Stored data
------------------------------------------------------------------------

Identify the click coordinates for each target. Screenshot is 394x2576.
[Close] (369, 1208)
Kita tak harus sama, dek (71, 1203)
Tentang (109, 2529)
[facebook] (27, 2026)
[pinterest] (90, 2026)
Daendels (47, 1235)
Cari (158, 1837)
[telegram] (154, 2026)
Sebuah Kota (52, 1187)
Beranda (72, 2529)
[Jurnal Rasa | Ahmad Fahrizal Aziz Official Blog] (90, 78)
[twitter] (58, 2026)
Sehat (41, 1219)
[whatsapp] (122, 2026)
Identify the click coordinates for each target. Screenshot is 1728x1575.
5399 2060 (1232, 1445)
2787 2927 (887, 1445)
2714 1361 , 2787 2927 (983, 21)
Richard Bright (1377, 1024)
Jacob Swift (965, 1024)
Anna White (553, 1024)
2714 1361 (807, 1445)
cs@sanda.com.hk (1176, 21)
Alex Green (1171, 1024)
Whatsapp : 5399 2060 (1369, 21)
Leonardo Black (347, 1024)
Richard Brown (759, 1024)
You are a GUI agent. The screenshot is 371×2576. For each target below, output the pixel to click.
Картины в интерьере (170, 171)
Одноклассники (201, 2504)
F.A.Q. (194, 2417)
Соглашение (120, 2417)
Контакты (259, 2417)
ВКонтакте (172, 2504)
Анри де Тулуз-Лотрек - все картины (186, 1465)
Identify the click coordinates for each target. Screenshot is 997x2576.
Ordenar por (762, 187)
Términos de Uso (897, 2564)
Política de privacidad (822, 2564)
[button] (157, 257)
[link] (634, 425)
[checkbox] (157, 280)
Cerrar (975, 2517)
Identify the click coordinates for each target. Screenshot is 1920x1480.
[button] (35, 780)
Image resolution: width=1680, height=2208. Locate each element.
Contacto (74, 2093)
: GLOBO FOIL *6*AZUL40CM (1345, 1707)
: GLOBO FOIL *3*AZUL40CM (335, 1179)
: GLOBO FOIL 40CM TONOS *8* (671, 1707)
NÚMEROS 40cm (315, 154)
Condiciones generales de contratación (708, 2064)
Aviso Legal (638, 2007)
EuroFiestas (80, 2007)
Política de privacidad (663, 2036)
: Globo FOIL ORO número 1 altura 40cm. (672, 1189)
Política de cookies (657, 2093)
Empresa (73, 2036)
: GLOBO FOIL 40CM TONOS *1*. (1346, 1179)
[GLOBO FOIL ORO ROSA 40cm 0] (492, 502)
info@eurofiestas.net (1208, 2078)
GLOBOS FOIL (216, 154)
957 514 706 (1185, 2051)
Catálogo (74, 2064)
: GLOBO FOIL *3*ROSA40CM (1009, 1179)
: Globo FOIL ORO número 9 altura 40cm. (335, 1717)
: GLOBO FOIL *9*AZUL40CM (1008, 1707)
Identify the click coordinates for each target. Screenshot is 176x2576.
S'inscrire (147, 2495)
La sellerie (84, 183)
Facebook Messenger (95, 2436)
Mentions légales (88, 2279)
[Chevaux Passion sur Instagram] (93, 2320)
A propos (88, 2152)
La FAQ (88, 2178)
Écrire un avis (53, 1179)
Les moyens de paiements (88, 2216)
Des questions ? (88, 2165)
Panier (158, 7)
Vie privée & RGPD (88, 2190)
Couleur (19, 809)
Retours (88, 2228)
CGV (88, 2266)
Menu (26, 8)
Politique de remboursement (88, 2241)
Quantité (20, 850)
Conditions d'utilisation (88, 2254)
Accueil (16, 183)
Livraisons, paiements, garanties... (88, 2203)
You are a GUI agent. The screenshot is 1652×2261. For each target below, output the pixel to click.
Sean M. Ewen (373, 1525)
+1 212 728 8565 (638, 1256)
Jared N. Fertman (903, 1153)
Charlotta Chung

------------------------------------------------------------------------

WORK TO COMPLETE → Take the lines above from the one containing "cs@sanda.com.hk (1176, 21)" down to the one containing "Screenshot is 997x2576.", and transcribe them exactly, both ends included.

SOLUTION FOR THIS TASK →
cs@sanda.com.hk (1176, 21)
Alex Green (1171, 1024)
Whatsapp : 5399 2060 (1369, 21)
Leonardo Black (347, 1024)
Richard Brown (759, 1024)
You are a GUI agent. The screenshot is 371×2576. For each target below, output the pixel to click.
Картины в интерьере (170, 171)
Одноклассники (201, 2504)
F.A.Q. (194, 2417)
Соглашение (120, 2417)
Контакты (259, 2417)
ВКонтакте (172, 2504)
Анри де Тулуз-Лотрек - все картины (186, 1465)
Identify the click coordinates for each target. Screenshot is 997x2576.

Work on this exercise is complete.